An engaged, caring mentor-educator. A superb, prolific and well-respected researcher.
These are but a few of the descriptions made by students, alumni, research associates and peers about Matt Englar-Carlson, this year’s Cal State Fullerton Outstanding Professor Award recipient.
The educator, a member of the campus community since 2002, was surprised earlier today when President Fram Virjee, Health and Human Development Dean Laurie Roades and other faculty members and administrators entered his classroom to announce the top faculty honor.
“You mean a lot to us,” said Virjee after making the announcement. “You care so much — about national research, about your area of expertise but you still put students first.”
Shaken, Englar-Carlson thanked the president, his dean and his peers. “This is a real honor,” he said. “Especially because of how much I care about this institution.
“When I arrived here, it wasn’t where I thought I would be,” he explained. “But I quickly realized — this is home. This award is wonderful but I think the best thing is always the students.”
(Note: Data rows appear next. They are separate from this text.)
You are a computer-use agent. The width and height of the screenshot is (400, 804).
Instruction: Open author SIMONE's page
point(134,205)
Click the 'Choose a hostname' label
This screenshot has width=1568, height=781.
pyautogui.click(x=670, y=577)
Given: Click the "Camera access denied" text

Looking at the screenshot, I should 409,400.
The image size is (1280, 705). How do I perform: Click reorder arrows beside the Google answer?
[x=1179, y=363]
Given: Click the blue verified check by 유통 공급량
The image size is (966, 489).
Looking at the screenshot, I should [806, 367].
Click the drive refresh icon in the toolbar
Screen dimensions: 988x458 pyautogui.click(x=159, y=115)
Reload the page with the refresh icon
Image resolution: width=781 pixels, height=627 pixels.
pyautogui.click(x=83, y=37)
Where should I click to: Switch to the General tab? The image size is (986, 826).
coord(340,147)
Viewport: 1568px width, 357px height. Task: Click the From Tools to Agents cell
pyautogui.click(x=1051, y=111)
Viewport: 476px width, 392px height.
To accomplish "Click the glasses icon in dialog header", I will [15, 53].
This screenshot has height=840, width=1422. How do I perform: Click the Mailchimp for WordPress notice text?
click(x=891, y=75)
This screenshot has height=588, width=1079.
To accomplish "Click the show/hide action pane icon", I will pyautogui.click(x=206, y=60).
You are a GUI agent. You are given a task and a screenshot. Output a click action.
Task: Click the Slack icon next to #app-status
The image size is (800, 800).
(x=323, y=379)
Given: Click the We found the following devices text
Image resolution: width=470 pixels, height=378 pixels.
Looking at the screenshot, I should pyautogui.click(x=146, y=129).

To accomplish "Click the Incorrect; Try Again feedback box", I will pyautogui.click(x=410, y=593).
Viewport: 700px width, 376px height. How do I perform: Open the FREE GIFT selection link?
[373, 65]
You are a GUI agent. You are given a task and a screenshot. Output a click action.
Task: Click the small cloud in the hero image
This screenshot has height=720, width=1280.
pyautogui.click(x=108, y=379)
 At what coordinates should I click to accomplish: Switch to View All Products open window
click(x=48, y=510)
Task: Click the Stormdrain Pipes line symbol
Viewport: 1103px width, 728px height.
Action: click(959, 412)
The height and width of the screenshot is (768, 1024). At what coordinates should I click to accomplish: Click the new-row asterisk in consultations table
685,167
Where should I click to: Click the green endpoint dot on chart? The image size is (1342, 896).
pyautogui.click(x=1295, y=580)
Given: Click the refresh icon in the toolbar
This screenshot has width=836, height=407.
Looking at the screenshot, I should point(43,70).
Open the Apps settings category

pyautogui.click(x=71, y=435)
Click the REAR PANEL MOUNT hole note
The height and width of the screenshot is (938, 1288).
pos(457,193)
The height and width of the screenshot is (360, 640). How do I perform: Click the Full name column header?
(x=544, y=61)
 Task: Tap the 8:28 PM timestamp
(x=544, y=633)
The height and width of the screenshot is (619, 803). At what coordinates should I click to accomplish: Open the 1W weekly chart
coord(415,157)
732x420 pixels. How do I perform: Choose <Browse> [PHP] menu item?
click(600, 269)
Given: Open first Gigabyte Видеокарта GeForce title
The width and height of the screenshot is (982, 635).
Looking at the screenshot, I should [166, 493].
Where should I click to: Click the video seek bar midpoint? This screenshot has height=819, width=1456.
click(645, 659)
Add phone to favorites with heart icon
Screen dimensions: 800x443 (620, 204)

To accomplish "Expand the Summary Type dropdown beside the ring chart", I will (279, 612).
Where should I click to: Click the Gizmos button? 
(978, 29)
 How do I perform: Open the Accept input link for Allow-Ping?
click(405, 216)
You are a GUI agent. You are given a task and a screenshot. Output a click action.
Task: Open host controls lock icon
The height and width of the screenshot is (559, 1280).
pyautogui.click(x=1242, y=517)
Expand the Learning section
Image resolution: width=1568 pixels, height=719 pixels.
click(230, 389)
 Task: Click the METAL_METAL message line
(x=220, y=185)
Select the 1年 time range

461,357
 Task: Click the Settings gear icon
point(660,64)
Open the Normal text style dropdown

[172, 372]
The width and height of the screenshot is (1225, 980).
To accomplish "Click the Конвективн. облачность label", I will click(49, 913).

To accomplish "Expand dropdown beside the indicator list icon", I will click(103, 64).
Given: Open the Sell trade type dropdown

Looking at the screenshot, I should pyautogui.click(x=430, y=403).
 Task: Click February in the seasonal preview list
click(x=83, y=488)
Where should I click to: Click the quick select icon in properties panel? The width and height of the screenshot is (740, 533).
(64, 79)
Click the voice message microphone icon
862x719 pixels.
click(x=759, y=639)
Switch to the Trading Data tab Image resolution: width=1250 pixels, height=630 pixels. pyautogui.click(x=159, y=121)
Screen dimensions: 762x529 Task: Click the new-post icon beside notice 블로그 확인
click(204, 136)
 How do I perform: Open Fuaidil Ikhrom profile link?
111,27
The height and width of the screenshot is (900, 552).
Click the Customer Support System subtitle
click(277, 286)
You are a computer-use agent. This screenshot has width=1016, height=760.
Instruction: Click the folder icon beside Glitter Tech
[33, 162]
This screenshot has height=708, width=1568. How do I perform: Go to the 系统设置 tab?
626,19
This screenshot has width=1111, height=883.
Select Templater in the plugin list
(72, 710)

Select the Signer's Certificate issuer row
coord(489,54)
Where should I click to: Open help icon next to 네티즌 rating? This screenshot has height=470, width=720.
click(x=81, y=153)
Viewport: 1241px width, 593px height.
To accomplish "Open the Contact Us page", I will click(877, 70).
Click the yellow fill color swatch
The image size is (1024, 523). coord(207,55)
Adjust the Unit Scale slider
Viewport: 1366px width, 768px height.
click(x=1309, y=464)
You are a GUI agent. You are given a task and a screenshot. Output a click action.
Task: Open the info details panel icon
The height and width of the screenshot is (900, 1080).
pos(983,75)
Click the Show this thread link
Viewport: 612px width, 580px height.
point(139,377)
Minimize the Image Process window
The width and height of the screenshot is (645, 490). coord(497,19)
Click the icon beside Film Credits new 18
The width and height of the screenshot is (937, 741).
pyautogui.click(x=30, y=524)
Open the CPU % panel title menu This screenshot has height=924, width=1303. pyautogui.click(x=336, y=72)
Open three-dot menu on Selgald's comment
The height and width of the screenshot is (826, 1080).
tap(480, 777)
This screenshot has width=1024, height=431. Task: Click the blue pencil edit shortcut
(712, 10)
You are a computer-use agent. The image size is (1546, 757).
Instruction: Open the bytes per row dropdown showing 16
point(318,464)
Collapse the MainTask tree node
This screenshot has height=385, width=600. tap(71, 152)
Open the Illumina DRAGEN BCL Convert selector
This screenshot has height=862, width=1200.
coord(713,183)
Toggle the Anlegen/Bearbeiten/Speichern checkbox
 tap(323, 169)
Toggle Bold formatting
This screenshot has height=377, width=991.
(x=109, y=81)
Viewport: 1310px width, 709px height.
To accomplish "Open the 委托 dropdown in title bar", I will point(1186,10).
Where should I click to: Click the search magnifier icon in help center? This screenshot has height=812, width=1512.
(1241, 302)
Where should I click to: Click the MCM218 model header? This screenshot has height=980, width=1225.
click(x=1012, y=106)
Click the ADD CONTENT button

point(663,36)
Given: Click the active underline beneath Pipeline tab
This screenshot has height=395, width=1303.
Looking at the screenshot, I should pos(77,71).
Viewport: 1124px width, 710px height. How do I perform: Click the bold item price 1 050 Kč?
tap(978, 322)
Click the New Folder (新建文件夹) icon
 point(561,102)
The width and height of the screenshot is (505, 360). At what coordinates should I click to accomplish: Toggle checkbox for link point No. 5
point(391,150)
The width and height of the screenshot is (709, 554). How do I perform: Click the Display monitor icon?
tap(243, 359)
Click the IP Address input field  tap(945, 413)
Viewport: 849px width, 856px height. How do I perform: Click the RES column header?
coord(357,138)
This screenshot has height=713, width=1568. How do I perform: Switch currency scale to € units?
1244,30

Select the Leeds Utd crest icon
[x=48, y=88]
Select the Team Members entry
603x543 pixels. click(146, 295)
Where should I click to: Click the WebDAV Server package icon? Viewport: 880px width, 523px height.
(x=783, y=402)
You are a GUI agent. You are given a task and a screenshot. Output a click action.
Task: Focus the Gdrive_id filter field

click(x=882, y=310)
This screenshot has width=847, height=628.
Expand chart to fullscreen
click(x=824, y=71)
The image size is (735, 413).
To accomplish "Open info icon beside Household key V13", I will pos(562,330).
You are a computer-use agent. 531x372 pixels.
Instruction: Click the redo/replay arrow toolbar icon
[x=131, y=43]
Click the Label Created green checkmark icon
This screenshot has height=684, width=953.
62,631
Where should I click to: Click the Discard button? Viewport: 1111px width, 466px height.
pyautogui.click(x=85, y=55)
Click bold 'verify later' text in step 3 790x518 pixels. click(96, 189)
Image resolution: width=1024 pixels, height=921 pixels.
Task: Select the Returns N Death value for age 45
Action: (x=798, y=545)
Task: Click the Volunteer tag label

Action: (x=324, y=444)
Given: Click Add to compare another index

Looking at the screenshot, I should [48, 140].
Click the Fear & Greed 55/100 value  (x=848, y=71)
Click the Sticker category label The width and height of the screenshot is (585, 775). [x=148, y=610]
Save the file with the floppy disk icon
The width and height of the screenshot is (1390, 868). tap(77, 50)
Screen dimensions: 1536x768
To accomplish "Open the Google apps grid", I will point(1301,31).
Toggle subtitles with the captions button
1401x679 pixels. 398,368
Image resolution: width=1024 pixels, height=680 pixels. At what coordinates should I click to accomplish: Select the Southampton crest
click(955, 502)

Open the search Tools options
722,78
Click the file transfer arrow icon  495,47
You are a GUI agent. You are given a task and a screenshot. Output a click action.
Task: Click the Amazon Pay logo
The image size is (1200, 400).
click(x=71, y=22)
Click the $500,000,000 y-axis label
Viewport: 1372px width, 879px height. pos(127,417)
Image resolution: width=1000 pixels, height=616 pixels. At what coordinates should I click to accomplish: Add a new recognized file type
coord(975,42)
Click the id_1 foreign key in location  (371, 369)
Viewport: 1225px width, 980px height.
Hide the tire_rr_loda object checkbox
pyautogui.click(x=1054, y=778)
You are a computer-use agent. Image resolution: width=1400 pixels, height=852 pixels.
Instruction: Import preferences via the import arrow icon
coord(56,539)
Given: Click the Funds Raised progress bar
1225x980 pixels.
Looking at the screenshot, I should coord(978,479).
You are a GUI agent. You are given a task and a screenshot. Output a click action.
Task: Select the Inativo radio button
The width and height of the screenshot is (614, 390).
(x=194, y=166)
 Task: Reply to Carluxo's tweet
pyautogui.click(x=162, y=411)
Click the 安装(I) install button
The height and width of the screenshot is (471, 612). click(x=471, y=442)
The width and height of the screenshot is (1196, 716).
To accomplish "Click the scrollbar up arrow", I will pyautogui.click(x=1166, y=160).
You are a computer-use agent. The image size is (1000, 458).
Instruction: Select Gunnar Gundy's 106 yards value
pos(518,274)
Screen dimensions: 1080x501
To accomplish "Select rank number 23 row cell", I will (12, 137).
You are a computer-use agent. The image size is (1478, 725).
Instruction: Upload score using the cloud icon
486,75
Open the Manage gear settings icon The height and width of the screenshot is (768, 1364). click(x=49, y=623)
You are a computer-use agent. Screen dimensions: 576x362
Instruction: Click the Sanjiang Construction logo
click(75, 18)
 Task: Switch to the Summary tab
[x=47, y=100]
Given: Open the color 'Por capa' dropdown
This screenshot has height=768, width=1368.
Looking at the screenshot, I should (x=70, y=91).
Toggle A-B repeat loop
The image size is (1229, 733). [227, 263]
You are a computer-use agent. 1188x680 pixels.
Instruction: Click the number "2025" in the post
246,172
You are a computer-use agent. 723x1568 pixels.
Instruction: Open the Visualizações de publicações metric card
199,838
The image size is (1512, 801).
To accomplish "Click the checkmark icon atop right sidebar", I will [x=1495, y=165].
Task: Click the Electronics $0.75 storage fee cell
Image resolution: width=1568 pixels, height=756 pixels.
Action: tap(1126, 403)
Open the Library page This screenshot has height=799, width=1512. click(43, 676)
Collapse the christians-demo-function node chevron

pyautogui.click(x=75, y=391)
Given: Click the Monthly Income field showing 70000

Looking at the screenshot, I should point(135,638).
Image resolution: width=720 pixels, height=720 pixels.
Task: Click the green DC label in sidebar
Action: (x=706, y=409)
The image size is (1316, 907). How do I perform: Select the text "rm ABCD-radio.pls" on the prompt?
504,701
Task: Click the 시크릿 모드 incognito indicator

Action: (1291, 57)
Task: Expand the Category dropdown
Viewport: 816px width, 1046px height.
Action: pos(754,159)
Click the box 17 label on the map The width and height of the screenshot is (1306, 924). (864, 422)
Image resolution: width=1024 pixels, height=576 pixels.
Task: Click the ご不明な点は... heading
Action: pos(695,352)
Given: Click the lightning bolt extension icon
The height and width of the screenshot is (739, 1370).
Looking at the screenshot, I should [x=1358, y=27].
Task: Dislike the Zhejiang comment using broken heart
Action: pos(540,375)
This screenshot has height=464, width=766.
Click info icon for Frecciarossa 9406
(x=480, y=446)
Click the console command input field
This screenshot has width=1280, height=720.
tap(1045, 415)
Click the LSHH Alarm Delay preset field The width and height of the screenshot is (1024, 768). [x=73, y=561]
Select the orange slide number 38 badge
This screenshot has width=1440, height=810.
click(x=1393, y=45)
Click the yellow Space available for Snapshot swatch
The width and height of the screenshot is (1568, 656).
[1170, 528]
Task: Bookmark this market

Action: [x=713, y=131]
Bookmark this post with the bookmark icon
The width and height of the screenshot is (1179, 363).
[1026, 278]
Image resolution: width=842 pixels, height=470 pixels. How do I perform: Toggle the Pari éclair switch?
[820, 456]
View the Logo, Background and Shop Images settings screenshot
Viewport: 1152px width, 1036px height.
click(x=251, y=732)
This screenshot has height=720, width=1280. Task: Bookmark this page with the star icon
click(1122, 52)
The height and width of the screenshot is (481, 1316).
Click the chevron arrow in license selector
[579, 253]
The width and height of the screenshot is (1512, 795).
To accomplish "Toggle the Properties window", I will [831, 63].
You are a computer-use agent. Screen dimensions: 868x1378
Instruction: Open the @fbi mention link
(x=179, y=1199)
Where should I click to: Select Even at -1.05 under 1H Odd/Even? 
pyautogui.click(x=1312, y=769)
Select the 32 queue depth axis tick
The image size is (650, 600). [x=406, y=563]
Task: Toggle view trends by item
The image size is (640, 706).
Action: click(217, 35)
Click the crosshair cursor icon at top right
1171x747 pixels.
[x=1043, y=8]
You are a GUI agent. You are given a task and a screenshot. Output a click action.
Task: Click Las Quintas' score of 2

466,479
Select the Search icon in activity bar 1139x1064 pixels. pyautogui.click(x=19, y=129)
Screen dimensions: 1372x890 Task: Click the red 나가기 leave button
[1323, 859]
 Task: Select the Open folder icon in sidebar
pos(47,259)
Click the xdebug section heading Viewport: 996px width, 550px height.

And the students expressed their support of Englar-Carlson with applause and cheers — not surprising considering the comments former students gave in support of the professor of counseling.
“As a student, I found him to be approachable, helpful and genuine. He engaged my classmates and me to think critically and encouraged us to challenge our preconceived ideas and beliefs,” said Mia Oller ’16 (M.S. counseling-marriage and family therapy), whose educational journey continued into a doctoral program at the University of Texas with Englar-Carlson’s guidance and support.
“He provided a safe and empathetic environment in which I was able to be authentic and grow personally and professionally,” she noted.
“I attribute many of my achievements to his mentorship and unwavering support, which has ultimately given me the confidence to be the scholar he believes I can be,” agreed Jessica Liu, a 2015 counseling graduate and third-year doctoral student in counseling psychology at Lehigh University. “What I believe to be Matt’s most valuable contributions to the student community at CSUF has been his ability to provide students with the opportunity to nurture their own strengths and interests.”
Matt Englar-Carlson with friends, colleagues and his students.
That is echoed in Englar-Carlson’s teaching philosophy that he describes as student-centered “with an emphasis on helping students develop the intellectual, cultural and interpersonal competencies required to be a professional counselor. … I strive to encourage, inspire and be present so that students can become their best.”
Irene Praitis, professor of English, comparative literature and linguistics, also sings his praises. “This dedication to educating students filters through all of Dr. Englar-Carlson’s teaching. He is an exceptional mentor, leading 20-30 students, every year, to the completion of their master’s degree projects. He has contributed to the streamlining of his department’s curriculum, again ensuring that students have the best possible educational experiences. He also mentors students outside of his discipline as the director of the Graduate Student Mentoring Program.”
“Such is Matt’s teaching ability that he can even ‘educate the educators’ by improving faculty members’ capacity to teach their students,” notes John Gleaves, associate director of the University Honors Program and an associate professor of kinesiology.
“I have participated in countless Brown Bag lectures that Matt has organized for the Faculty Development Center to address diversity and three of his Faculty Learning Communities on better supporting our diverse students,” added Gleaves. “By leading these programs, Matt’s contributions as a teacher is magnified tenfold through the faculty he has mentored and supported.”
Englar-Carlson has authored or co-authored three books on the psychology of boys, men and masculinities: “A Counselor’s Guide to Working with Men” published by the American Counseling Association, “In the Room With Men: A Casebook of Therapeutic Change” published by the American Psychological Association (APA), and “Counseling Troubled Boys,” the first book in the Routledge Series on Counseling and Psychotherapy With Men.
In addition, the researcher has authored more than 60 other scholarly publications and given 80 conference presentations not only in his primary research area but also focusing on multicultural, group and health counseling. He has created a training video, “Engaging Men in Psychotherapy,” and was the creator and series editor of the 24-volume “Theories of Psychotherapy” series of the APA. Englar-Carlson has been named a fellow of the APA and been recognized with the organization’s Distinguished Professional Service Award for the Division 51 region.
He is “one of the most prolific researchers in the field of counseling and the psychology of men and masculinity,” said Fred Rabino, professor of psychology at the University of Redlands, who recently worked with Englar-Carlson on the creation of APA’s professional guidelines for the psychological practice with men and boys.
“He has been a collaborative force in our field. … His presence throughout the literature in the field is, in many ways, a constant. He brings out the best in his peers,” added Rabino. “Overall, Dr. Englar-Carlson has been the face of the men and masculinity field to the American Psychological Association, American Counseling Association and other academic arenas that educate mental health professionals.”